*Records to use*
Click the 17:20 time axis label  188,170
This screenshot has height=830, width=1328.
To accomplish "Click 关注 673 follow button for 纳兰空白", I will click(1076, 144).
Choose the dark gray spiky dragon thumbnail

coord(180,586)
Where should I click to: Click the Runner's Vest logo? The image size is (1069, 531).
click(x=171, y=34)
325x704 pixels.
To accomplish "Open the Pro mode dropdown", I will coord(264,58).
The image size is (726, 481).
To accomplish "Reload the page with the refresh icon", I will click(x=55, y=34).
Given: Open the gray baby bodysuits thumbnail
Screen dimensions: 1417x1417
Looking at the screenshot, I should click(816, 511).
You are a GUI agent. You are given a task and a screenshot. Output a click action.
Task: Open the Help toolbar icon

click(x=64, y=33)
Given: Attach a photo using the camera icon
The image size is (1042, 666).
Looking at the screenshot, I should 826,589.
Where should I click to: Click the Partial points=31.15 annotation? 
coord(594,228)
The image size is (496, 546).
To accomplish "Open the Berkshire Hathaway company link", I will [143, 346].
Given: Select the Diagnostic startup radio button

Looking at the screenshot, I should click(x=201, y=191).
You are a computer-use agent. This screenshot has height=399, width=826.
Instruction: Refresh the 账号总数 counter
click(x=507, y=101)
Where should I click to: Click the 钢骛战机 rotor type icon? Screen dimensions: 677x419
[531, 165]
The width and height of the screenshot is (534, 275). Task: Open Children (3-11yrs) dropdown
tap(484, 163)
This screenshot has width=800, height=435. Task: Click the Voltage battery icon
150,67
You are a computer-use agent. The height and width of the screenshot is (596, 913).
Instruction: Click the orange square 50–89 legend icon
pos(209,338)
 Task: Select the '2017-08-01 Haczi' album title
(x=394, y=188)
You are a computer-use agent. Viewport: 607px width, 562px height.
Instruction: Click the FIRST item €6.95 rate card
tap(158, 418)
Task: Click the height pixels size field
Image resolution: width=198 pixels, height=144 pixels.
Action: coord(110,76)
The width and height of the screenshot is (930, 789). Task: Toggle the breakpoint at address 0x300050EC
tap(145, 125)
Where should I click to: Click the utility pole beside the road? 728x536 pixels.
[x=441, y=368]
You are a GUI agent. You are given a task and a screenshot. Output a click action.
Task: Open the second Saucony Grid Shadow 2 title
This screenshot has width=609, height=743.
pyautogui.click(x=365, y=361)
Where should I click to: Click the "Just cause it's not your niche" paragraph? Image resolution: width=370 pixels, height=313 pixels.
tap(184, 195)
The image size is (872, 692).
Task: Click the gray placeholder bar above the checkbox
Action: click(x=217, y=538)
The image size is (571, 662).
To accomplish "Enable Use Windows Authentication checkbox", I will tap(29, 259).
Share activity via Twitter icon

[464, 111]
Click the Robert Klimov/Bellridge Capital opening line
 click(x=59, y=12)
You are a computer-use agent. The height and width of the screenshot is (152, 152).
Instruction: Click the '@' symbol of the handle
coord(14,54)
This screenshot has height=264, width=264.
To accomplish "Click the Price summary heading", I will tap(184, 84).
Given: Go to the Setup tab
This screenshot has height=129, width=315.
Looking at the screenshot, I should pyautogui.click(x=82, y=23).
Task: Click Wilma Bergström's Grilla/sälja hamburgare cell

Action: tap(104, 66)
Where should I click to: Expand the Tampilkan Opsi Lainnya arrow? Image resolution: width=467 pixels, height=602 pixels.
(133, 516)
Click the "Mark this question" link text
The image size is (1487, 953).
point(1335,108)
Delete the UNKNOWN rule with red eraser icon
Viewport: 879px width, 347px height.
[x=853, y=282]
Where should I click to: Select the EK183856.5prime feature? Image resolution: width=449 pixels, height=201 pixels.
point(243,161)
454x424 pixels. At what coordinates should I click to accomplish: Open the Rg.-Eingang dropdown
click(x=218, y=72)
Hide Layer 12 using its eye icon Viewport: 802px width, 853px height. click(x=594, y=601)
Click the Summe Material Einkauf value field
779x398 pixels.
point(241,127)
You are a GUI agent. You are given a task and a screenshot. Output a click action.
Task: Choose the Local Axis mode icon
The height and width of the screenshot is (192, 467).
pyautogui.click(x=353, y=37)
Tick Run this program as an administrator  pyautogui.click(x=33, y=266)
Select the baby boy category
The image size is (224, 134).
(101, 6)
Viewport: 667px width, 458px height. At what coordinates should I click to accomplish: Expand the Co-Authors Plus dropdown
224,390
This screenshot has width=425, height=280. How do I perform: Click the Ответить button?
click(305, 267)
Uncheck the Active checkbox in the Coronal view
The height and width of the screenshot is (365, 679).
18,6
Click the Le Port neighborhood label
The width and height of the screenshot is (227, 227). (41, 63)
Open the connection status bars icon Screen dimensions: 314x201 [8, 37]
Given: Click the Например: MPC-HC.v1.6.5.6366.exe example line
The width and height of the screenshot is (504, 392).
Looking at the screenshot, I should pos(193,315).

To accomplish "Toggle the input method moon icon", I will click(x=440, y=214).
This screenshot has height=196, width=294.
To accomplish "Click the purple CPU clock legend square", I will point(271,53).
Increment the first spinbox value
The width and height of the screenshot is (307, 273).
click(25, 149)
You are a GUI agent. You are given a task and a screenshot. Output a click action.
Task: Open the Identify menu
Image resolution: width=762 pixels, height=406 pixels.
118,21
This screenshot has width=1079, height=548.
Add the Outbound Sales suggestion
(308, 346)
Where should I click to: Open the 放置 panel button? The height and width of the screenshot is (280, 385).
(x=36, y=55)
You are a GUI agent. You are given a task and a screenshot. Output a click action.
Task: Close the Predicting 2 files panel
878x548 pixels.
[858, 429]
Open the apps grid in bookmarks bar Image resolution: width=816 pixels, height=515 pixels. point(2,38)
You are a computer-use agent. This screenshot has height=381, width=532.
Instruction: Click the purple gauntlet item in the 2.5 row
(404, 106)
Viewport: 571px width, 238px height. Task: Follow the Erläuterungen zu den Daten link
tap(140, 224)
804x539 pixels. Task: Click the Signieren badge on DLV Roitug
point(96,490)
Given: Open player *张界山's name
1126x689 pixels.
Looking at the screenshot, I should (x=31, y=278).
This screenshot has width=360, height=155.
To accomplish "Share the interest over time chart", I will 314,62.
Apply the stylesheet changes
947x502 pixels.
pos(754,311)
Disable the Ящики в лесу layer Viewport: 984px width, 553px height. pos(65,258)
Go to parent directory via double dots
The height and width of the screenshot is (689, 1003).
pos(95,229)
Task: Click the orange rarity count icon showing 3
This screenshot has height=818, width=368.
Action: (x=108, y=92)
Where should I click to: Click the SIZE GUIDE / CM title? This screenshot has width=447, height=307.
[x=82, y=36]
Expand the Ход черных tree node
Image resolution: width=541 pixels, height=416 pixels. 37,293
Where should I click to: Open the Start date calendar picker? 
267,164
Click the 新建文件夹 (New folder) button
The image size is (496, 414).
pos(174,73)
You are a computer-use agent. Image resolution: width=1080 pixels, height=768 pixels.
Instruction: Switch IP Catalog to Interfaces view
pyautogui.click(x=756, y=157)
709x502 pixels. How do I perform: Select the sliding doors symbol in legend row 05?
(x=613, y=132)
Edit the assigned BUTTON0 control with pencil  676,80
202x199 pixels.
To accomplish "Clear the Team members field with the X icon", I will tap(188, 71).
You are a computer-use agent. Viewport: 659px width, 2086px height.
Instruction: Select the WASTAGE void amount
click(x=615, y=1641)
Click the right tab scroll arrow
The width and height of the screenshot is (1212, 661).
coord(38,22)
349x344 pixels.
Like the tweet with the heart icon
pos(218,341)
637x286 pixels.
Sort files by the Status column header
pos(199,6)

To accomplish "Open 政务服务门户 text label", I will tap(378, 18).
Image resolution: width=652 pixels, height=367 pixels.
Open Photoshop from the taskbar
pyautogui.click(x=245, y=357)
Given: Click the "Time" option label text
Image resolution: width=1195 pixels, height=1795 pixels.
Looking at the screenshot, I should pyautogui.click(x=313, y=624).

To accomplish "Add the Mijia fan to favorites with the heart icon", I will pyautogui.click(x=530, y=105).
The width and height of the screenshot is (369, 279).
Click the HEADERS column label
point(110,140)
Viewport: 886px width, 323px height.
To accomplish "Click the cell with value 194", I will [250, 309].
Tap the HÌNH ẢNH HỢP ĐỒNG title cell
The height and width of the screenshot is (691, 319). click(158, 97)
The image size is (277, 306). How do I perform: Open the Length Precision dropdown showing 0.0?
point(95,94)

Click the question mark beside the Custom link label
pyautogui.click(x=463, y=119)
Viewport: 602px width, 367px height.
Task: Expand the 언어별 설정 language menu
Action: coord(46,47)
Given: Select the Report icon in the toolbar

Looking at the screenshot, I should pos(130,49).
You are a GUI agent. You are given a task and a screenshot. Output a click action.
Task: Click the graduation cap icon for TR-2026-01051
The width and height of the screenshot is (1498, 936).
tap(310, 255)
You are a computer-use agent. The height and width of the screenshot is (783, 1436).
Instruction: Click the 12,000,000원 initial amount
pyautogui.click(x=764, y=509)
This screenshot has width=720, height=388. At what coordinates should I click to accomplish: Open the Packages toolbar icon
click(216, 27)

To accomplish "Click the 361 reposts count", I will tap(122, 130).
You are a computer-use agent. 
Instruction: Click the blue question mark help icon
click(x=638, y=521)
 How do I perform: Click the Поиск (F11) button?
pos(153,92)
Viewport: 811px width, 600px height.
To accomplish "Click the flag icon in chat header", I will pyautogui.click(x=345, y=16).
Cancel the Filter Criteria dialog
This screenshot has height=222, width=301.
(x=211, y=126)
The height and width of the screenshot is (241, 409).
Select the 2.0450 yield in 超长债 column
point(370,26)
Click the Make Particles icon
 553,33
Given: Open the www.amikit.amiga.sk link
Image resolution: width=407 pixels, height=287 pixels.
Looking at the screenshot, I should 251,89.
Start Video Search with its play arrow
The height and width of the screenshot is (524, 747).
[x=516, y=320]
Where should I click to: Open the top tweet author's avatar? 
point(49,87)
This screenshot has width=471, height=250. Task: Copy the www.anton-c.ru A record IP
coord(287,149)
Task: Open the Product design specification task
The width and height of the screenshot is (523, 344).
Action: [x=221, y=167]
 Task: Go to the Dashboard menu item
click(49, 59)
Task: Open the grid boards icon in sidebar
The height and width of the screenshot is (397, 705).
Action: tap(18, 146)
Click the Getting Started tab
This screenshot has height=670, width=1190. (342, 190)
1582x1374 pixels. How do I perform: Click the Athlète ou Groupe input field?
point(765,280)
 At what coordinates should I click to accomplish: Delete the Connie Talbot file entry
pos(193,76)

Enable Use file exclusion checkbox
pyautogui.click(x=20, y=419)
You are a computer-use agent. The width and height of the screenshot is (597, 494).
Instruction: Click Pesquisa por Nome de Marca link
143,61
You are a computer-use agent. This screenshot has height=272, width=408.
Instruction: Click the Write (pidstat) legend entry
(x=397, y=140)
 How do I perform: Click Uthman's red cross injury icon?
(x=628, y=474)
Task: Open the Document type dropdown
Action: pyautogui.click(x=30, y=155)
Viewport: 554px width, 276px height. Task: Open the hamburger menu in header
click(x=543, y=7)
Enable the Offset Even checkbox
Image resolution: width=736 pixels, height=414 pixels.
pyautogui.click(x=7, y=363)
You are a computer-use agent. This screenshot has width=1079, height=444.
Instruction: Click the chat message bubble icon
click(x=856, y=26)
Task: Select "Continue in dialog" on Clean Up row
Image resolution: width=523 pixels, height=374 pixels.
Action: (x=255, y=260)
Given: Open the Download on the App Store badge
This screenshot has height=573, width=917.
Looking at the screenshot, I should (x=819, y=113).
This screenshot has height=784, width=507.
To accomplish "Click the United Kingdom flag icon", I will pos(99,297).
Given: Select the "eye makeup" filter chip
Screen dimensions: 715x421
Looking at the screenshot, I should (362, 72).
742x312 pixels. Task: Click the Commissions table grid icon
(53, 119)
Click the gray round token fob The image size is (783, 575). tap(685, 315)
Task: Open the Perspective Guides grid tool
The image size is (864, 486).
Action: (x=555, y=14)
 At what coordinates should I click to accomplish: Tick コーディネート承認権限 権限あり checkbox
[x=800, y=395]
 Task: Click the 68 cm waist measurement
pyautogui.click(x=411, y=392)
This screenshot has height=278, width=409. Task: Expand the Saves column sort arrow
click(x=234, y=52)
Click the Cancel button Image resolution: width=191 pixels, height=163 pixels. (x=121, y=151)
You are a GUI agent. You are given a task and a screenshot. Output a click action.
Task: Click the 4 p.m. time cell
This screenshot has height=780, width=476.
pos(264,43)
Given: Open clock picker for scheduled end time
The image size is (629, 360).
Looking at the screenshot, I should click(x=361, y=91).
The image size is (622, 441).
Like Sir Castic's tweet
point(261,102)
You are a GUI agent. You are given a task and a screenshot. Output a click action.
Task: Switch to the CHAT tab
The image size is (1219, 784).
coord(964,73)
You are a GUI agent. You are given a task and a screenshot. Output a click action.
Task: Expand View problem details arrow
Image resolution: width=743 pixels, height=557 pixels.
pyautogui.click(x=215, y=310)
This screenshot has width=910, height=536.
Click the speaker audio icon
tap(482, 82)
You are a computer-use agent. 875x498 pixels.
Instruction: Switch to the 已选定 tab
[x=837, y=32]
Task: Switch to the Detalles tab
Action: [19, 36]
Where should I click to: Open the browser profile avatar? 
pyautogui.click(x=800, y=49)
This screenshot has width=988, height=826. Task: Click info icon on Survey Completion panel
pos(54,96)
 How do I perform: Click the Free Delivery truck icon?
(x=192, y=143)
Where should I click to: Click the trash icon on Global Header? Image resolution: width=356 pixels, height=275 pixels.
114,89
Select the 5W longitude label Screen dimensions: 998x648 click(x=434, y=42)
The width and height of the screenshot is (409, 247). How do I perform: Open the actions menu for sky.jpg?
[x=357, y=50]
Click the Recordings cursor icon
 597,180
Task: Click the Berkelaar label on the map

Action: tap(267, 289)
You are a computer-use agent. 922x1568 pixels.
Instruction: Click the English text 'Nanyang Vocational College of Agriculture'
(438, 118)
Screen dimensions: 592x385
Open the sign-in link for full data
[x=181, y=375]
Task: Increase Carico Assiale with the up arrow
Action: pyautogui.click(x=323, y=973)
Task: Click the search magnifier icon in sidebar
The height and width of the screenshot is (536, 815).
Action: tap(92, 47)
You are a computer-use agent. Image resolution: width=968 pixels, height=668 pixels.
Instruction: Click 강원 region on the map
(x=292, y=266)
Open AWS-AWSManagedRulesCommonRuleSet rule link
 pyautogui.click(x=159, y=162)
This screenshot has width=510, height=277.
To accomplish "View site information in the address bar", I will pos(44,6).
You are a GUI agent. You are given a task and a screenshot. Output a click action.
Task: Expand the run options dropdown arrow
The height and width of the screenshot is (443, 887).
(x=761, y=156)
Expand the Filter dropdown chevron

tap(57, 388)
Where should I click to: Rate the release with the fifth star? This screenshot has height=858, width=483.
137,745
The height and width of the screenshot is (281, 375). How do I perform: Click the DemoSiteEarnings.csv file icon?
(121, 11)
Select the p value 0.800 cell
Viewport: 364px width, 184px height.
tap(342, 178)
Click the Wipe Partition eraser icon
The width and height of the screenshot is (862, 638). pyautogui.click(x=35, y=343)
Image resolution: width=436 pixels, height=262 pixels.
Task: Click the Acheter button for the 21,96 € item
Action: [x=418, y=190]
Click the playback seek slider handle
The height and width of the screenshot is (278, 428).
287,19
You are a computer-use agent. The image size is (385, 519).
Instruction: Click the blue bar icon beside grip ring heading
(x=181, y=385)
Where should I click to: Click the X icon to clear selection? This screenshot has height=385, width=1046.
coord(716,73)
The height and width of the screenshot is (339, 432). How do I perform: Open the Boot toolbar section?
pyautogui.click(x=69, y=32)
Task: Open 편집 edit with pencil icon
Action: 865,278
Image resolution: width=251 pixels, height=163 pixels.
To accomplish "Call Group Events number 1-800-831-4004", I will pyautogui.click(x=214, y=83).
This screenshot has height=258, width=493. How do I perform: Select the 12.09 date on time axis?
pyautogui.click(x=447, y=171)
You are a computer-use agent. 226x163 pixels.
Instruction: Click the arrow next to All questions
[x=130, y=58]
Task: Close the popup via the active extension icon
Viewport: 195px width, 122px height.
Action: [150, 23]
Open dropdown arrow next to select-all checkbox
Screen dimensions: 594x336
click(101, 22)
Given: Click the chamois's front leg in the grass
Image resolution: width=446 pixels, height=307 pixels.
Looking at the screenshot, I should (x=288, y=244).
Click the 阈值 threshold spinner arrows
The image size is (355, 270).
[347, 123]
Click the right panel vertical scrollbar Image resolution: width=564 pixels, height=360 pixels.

*What is needed*
Transcribe the entries above word for word, from the first line through the line containing "Given: Attach a photo using the camera icon", and nothing else.

*Your response*
Click the 17:20 time axis label  188,170
This screenshot has height=830, width=1328.
To accomplish "Click 关注 673 follow button for 纳兰空白", I will click(1076, 144).
Choose the dark gray spiky dragon thumbnail

coord(180,586)
Where should I click to: Click the Runner's Vest logo? The image size is (1069, 531).
click(x=171, y=34)
325x704 pixels.
To accomplish "Open the Pro mode dropdown", I will coord(264,58).
The image size is (726, 481).
To accomplish "Reload the page with the refresh icon", I will click(x=55, y=34).
Given: Open the gray baby bodysuits thumbnail
Screen dimensions: 1417x1417
Looking at the screenshot, I should click(816, 511).
You are a GUI agent. You are given a task and a screenshot. Output a click action.
Task: Open the Help toolbar icon

click(x=64, y=33)
Given: Attach a photo using the camera icon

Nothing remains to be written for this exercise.